(Paris) Blocked railways, disrupted traffic, strikes, demonstrations: the mobilization was strong Thursday in France, after the passage in force of the executive on the pension reform and the day after an intervention by President Emmanuel Macron who pissed off his opponents.

“I would like to say thank you to Emmanuel Macron. He is so arrogant and next to his pumps that every time he speaks, you only want to take your flag to go on a demonstration”, exclaimed Fabien Villedieu, SUD union representative. -Rail, before joining the large Parisian procession.

“ Insulting millions of rebel employees and comparing us to those who invaded the Capitol is worse than an insult ”, was indignant Béranger Cernon, of the CGT-Cheminots.

In the capital, the CGT reported 800,000 demonstrators, the highest figure put forward by the union since the start of the movement, while the authorities’ count is not yet known.

The unions are also claiming record participation in Marseille: 280,000 people, against 16,000 according to the prefecture, a large difference in the classic count in the second city of France.

They also count 110,000 walkers in Bordeaux, another record, 35,000 in Rennes and 80,000 in Nantes – against 22,000 and 25,000 respectively according to the authorities in these last two cities, where clashes took place between demonstrators and security forces. order.

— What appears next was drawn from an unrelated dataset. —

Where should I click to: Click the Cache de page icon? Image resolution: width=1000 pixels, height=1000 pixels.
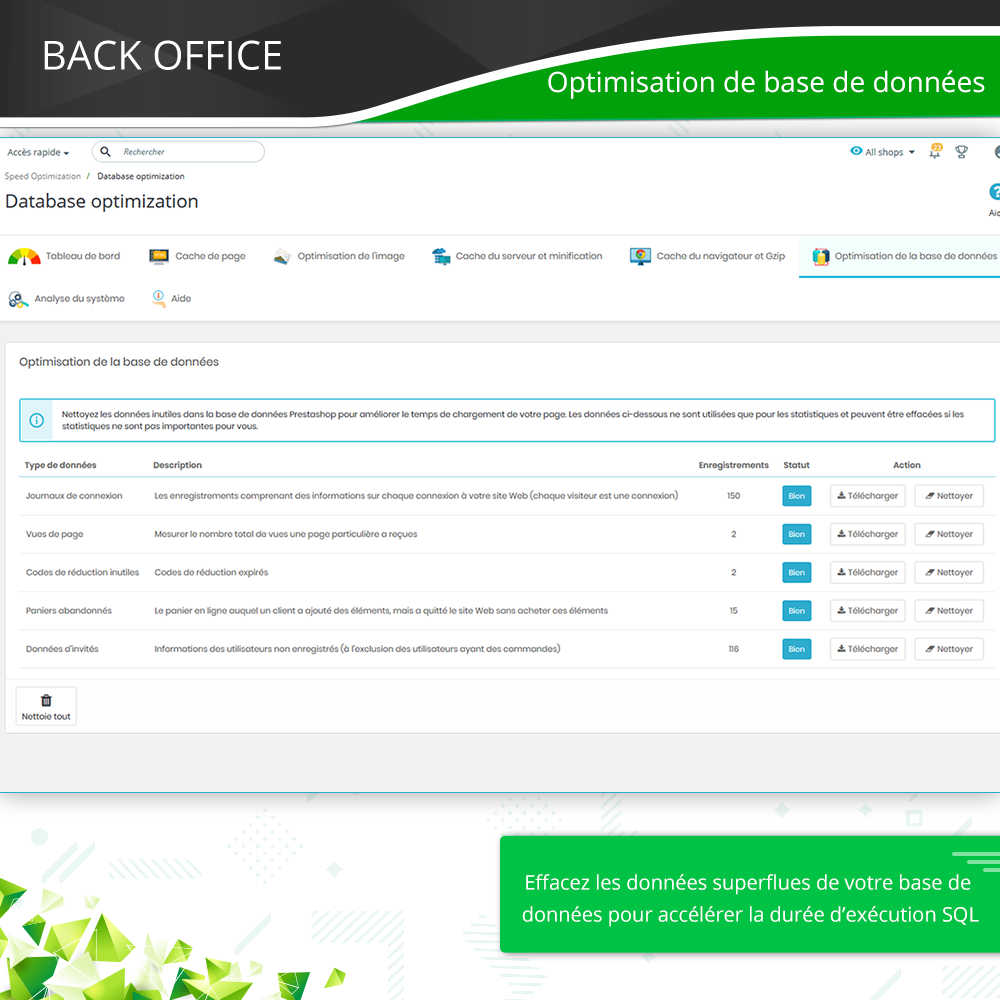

The police had indicated that they expected “between 600,000 and 800,000 people” in the country, with the presence of hundreds of radical or potentially violent elements in Paris.

In the middle of the afternoon, violence broke out at the head of the Parisian demonstration, where several hundred radical elements dressed in black broke windows and street furniture, noted an AFP journalist. People, identified as Black Bloc, notably smashed the windows of a convenience store, before attacking a McDonald’s restaurant.

This ninth national day of mobilization since January 19 comes the day after a television interview with Emmanuel Macron, two days after the failure of the opposition to censure the government concerning the adoption without a vote of this flagship reform of its second five-year term.

Despite the strong unpopularity of the text according to the polls, which raises the starting age from 62 to 64, the head of state has shown himself to be inflexible, hammering that the reform should be applied “ before the end of the ‘year ” and assuming its “ unpopularity ”.

He invoked the defense of “ the general interest ” in the face of the financial deterioration of pension funds and the aging of the population, when his opponents consider the reform “ unfair”.

An attitude which, like many protesters, reacted to Laurence Briens, speech therapist in Paris, where thousands of tons of garbage are still piling up on the sidewalks, the garbage collectors having been on strike for 18 days against the reform, even if the requisitions by the authorities are beginning to bear fruit in certain districts.

“ I made my final decision to demonstrate yesterday ” on Wednesday, after seeing Macron’s interview, said this sixty-year-old. “It was as if we didn’t exist, as if we weren’t heard. »

On Thursday, rail transport and the Paris metro were very disrupted, the unions having called for “ a black day ” in the sector, while dozens of high schools and universities were blocked on Thursday morning.

The supply of kerosene to the Paris region and its airports from Normandy (west) “ is becoming critical ” due to strikes in refineries, the Ministry of Energy Transition told AFP, ready to requisition strikers.

The government has already “ issued a requisition order ” with regard to the strikers at the TotalEnergies refinery in Normandy, which was shut down last weekend and where fuel shipments are blocked.

The Directorate General of Civil Aviation (DGAC) has asked airlines for Thursday and Friday to cancel 30% of their flights at Paris-Orly and 20% at other airports.

The unions denounced in unison the “ contempt ” and the “ denial ” of the Head of State, who arrived discreetly Thursday afternoon in Brussels for a European Council.

Will Thursday’s mobilization be a final last stand? According to a source close to the government, the executive hopes that the protest will then “wither away” and that everything will be back to normal “this weekend”.

But the inter-union is not giving up: she will meet Thursday evening at the headquarters of the moderate CFDT union in Paris, whose leader on Wednesday accused Emmanuel Macron of “lying” concerning her.